La problématique est susceptible de toucher, par exemple, de manière très cruciale, le secteur des fonds d’investissement. «Pour certains de ces fonds qui sont des sociétés, faudra-t-il déclarer toutes les personnes qui ont investi dans le fonds et qui répondent à la définition de bénéficiaire économique?», s’interroge Nicolas Sageau, expert AML chez PwC Luxembourg. «Dans le registre des actionnaires, on retrouve ainsi souvent des intermédiaires qui investissent pour le compte des investisseurs et il est donc très difficile de savoir qui a réellement investi à l’autre bout de la chaîne.»

Les questions se posent aussi dans le cas des sociétés constituées à des fins de succession patrimoniale. «A-t-on vraiment envie de voir son nom ou celui de ses héritiers accessible à n’importe qui? Ce n’est pas sûr», constate M. Sageau.

Certains pays de l’Union européenne sont en avance par rapport à d’autres.

Roxane Haas, associée et AML leader chez PwC Luxembourg

Pour l’heure, donc, c’est l’attente du côté des professionnels, en particulier ceux concernés par la législation AML (anti-money laundering). Le 17 février dernier, la Commission de surveillance du secteur financier a émis une directive rappelant que la loi du 23 décembre 2016 portant mise en œuvre de la réforme fiscale 2017 définissait spécifiquement l’extension de l’infraction de blanchiment à la fraude fiscale aggravée et à l’escroquerie fiscale et créant une nouvelle catégorie d’infractions sous-jacentes graves: les infractions fiscales pénales liées aux impôts directs et indirects.

Mais tous seront dans les starting-blocks lorsque les premiers textes seront officiellement présentés. «Nous sommes rodés et nous appliquerons bien évidemment à la lettre la transposition de la 4e directive en droit national», indique M. Grosjean. «Mais attention à ce que la surenchère réglementaire ne soit pas un frein à la croissance.

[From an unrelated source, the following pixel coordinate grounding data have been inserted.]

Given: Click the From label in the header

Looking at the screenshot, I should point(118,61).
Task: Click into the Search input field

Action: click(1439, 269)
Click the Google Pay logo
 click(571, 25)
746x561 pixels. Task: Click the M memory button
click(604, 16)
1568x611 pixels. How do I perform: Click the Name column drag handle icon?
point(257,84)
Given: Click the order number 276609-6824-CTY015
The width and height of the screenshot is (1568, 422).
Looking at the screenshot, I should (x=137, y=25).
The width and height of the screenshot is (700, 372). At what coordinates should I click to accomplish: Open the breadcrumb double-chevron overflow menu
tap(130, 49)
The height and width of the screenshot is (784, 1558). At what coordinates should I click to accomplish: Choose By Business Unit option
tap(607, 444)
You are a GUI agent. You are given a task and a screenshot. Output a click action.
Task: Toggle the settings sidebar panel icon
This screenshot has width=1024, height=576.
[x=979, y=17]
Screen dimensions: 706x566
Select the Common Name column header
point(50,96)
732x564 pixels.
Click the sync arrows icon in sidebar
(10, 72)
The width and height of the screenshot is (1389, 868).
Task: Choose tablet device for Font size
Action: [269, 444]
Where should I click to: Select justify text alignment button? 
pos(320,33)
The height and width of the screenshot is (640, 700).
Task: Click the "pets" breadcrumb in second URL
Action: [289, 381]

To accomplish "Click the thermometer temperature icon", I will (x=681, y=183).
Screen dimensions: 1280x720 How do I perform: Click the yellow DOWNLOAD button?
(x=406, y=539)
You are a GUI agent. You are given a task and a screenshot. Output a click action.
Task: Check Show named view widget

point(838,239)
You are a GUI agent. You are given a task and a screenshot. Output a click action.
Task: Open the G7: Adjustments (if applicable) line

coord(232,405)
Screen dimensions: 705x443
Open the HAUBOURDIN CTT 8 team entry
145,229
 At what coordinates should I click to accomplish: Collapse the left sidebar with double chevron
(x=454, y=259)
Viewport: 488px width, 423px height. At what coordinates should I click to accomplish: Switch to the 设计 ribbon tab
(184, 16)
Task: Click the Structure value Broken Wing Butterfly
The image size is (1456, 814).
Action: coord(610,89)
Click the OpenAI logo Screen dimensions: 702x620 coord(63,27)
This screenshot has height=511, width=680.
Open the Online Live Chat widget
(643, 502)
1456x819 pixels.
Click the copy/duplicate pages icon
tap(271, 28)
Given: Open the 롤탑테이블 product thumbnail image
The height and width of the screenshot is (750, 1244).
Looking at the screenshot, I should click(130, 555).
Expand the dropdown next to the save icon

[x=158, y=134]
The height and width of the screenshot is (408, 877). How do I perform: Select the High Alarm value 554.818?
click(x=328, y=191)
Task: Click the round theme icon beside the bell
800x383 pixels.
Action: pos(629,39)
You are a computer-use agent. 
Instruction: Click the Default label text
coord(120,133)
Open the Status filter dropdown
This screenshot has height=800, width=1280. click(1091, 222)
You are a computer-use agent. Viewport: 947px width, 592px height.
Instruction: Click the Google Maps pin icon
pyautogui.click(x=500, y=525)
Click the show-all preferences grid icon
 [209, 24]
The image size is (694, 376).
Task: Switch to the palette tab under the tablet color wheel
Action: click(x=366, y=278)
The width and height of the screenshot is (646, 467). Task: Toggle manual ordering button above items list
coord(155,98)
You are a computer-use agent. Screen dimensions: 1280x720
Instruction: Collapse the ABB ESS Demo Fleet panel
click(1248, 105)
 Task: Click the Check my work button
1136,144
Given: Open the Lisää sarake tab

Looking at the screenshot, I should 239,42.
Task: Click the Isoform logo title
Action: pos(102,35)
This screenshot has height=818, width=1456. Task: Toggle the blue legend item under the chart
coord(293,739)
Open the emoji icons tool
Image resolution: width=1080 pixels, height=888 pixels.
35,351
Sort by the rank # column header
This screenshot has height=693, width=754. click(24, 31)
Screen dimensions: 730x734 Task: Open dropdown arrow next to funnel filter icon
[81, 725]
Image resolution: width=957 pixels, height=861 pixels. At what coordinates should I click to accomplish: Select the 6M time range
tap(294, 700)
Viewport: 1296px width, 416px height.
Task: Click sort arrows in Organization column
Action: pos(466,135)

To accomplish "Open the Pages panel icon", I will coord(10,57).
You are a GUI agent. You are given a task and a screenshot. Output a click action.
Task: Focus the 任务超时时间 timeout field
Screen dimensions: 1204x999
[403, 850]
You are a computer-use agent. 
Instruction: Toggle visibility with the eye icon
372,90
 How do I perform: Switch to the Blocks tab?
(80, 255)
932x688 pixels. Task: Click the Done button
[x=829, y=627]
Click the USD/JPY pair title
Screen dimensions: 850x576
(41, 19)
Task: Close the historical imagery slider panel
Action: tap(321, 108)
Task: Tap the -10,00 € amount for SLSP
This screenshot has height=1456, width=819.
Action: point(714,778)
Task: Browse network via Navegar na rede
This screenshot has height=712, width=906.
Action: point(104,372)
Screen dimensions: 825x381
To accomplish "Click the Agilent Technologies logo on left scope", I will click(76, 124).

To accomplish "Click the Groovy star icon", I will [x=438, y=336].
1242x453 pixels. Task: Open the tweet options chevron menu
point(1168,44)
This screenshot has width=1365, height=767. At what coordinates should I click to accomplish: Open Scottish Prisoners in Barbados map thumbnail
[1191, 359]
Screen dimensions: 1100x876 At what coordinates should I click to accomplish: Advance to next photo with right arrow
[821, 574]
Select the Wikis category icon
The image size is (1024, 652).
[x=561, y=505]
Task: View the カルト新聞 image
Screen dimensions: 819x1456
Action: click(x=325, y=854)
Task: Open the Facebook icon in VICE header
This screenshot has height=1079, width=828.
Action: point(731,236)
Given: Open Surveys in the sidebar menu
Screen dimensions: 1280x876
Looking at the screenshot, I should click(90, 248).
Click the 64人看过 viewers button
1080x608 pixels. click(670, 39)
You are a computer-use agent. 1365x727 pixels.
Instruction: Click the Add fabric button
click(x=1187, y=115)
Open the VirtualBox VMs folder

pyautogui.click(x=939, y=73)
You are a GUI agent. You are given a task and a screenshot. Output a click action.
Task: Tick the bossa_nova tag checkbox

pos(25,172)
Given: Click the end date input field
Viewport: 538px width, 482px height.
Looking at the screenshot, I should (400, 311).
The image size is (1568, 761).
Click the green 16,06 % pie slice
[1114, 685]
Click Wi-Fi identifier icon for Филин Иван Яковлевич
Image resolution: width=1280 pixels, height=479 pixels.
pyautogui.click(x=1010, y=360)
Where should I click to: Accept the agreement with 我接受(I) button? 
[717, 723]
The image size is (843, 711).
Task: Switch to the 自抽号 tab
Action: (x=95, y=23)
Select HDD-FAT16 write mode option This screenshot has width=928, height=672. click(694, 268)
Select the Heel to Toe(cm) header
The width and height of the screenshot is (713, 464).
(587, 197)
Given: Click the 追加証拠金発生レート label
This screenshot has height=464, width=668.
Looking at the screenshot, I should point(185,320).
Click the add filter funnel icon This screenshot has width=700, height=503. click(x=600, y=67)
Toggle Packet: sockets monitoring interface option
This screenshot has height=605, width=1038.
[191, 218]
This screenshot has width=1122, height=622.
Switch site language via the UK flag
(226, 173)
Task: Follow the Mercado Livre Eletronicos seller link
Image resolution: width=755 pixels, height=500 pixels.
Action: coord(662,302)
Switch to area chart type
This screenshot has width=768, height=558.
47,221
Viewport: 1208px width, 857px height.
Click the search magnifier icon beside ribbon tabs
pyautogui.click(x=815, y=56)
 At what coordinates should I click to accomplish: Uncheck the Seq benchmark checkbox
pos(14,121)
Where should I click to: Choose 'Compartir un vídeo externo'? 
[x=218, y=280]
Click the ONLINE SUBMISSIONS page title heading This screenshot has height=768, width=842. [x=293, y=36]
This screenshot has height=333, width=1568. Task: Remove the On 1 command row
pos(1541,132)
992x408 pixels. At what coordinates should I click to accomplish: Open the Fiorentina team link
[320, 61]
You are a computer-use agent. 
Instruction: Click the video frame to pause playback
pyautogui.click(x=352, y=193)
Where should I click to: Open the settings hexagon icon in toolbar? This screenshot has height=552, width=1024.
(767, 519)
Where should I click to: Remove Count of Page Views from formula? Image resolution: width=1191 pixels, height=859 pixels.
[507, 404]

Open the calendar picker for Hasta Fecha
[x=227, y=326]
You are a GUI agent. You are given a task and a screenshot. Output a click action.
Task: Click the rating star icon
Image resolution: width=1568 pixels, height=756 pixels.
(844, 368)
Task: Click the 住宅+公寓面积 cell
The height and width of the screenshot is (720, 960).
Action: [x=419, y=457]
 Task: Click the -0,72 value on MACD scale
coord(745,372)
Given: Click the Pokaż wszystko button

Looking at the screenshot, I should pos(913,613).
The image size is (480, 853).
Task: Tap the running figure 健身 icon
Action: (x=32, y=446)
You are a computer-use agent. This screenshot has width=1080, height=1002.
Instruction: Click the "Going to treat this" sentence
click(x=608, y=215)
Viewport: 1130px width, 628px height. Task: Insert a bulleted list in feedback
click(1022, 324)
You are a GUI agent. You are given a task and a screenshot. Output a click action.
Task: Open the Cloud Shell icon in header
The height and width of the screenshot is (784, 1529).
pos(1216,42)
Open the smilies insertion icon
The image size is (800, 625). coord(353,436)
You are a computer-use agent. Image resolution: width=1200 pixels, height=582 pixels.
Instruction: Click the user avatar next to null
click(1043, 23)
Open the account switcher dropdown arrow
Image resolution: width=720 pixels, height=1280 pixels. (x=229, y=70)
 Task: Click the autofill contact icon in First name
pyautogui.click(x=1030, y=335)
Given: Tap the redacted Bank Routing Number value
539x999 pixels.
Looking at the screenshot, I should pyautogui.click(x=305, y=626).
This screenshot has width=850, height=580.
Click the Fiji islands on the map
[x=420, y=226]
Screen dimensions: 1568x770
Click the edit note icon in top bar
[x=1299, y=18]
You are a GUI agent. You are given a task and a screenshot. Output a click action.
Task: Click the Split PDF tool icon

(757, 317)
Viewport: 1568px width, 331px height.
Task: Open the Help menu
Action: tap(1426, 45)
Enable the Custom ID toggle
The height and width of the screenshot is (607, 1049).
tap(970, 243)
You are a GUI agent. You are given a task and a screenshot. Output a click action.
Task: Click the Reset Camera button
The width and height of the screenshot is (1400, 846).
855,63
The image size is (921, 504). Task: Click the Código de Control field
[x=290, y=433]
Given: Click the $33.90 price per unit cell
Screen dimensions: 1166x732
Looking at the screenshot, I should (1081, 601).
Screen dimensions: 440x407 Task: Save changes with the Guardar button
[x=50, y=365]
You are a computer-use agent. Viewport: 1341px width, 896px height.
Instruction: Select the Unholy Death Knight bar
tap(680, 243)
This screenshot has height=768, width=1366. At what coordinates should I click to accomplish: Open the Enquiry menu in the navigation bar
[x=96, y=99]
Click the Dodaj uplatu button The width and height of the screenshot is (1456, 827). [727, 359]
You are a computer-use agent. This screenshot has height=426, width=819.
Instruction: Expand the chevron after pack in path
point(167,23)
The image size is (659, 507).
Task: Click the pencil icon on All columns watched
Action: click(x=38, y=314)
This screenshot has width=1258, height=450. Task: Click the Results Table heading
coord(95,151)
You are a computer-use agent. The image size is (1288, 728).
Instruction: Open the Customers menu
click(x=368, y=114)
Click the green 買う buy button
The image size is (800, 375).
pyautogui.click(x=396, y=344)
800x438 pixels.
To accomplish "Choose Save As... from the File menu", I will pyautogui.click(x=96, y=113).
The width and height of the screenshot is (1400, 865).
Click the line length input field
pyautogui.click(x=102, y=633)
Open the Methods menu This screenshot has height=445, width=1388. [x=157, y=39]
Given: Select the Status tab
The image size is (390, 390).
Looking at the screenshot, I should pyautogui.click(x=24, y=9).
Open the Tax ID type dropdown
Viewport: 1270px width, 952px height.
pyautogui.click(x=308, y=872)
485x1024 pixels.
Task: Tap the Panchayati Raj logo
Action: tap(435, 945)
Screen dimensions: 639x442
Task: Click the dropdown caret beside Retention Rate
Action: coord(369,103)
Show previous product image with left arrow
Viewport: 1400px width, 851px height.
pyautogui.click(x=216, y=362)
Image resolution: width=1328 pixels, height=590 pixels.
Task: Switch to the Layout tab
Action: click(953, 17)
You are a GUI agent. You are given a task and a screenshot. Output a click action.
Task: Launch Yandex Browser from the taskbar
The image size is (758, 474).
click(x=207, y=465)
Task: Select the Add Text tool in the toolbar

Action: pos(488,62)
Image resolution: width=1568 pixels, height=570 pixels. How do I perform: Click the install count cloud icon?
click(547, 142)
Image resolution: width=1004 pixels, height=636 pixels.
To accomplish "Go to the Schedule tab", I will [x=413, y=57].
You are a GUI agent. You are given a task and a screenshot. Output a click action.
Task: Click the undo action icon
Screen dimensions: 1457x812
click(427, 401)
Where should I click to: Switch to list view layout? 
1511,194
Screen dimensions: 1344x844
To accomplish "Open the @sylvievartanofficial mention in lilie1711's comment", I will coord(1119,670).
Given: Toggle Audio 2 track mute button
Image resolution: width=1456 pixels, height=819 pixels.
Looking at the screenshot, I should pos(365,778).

Pour ce faire, il faut que les autorités compétentes puissent en prendre la juste mesure et en faire une promotion efficace. Il est évidemment louable de vouloir rendre le marché commun de l’UE ultra-transparent, mais il faut en même temps expliquer les bienfaits de la démarche. Il ne faudrait pas en effet que les investisseurs étrangers nous considèrent à tort comme un marché imperméable du fait d’un déferlement réglementaire et de processus administratifs trop complexes risquant de les décourager d’investir.»